Tuesday, December 18, 2007

Taksi

Selama ini saya banyak menulis tentang ketidak-jujuran. Kali ini saya akan menulis tentang kejujuran yang saya temui. Hebatnya, kali ini di kota yang terkenal "lebih jahat dari ibu tiri", saya menemukan kejujuran itu.

Turun dari kereta di Stasiun Gambir, seperti biasa saya nyari taksi yang ngetem. Seperti biasa juga, saya naik taksi yang memang sudah dikenal baik. Akhirnya, saya dapat sebuah taksi yang dipiloti oleh sopir dengan logat daerahnya yang kental.

Namun, tidak biasanya, saya lupa daerah tujuan. Nama gedungnya sih saya ingat, Wisma Aldiron. Tetapi saya lupa daerahnya. Padahal Pak Sopirnya lupa dengan nama gedung itu. "Daerah mana ya?". Karena lupa, jawaban saya seperti ini "Eh, mana ya? Kok saya lupa. Apa Pancoran ya?", masih dengan wajah ragu-ragu.

"Oh iya. Betul. Pancoran, pak", kata Pak Sopir, jadi ingat dengan gedung itu.

Masih dengan ragu-ragu, saya ikuti taksi berjalan. Tambah bingung juga waktu ditanya Pak Sopir, "Mau lewat mana?". "Terserah, Pak, saya juga nggak tahu. Saya nggak buru-buru kok", jawabku. Loh, kok saya bilang begitu. Semakin ketahuan dong, kalau saya benar-benar lupa dengan tujuan.

Selama perjalanan, saya benar-benar takut. Apalagi ternyata Pak Sopir mengambil jalan yang berbeda dari biasanya saya lalui. Saya seperti melewati tempat-tempat yang asing. Atau ini akibat saya lupa? Bukan sekali ini saya ke gedung itu dari Stasiun Gambir. Biasanya saya masih tetap bisa mengenali, walaupun saya lupa.

Saat mendekati Tugu Pancoran, saya baru bisa mengenali daerah itu. Dari arah datangnya taksi ke gedung, saya menyadari bahwa memang jalur yang diambil Pak Sopir taksi kali ini berbeda dengan taksi-taksi yang pernah saya pakai. Tidak heran kalau tadi saya tidak mengenali daerah-daerah yang kami lewati.

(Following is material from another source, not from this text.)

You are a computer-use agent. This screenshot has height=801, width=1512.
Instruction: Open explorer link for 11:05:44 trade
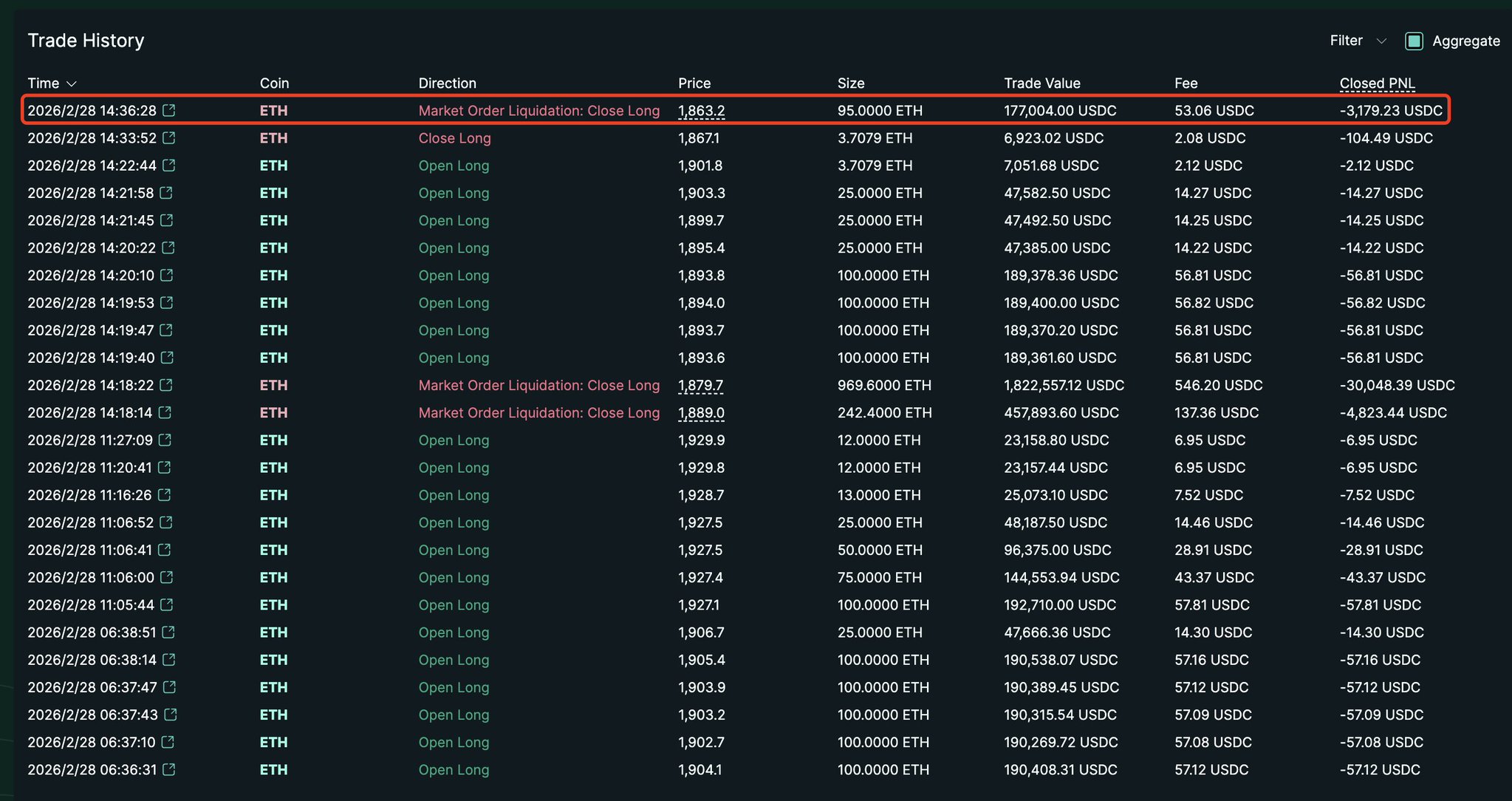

Di argo meter, saya baca harga yang harus saya bayar. Oh, segitu. Tidak jauh beda dengan sebelum-sebelumnya. Artinya, Pak Sopir tidak berniat untuk berputar-putar agar argonya bisa menunjukkan angka yang lebih besar. Mungkin maksud Pak Sopir untuk menghindari kemacetan yang sering terjadi di Jakarta. Apalagi waktu itu termasuk jam sibuk karena saatnya orang-orang berangkat ke kentor dan anak-anak sekolah berangkat ke sekolah.

"Terima kasih, Pak Sopir. Meskipun penumpangmu ini tidak tahu jalan, engkau tidak memanfaatkannya untuk mendapatkan keuntungan yang lebih banyak."

5 comments:

Anonymous said...

Kejujuran pak sopir vs. sangka buruk si penumpang? Si penumpang (begitu) menghargai kejujuran pak sopir karena sebelumnya ia telah bersangka buruk bahwa pak sopir akan "memanfaatkan" ketidaktahuannya. Jika si penumpang tak bersangka buruk, apakah ia akan tetap menghargai kejujuran pak sopir?

توفيق هداية said...

Hehehe... iya kali, Pak.
Tapi memang kejujuran itu sebenarnya sesuatu yang biasa. Sesuatu yang sebenarnya memang harus dilakukan. Tidak akan terlihat kalau tidak ada pembandingnya, yang tidak jujur.
Jadi, kalau semua orang melakukan sebenarnya, orang lain tidak akan pernah melihat itu adalah kejujuran.

Anonymous said...

harus nya pake algoritma ant-co pak!
pencarian jalur terpendek!

hehehehe! kan usah ada gmaps mobile pak dari hp bisa di akses! semacam GPS gitu!jadi kita tau jalan lewat pengindraan satelit!

coz kemaren pas naek gunung pake gmaps lumayan enak,jadi nga nyasar2

hanya berbagi pengalaman saja pak!sekalian mampir2 maen ke blog dosen :P

توفيق هداية said...

bagaimana kalau dijadikan penelitian? judul "kasar"nya "pencarian jalur terpendek di gmaps"

Anonymous said...

haduh pak taufik ini!

malah ngajak penelitian!
ni semester 4 ambil 24 sks praktikum 3! belum les les segala pak!

kale penelitian bisa gundul kepala nya dimasa muda saya pak!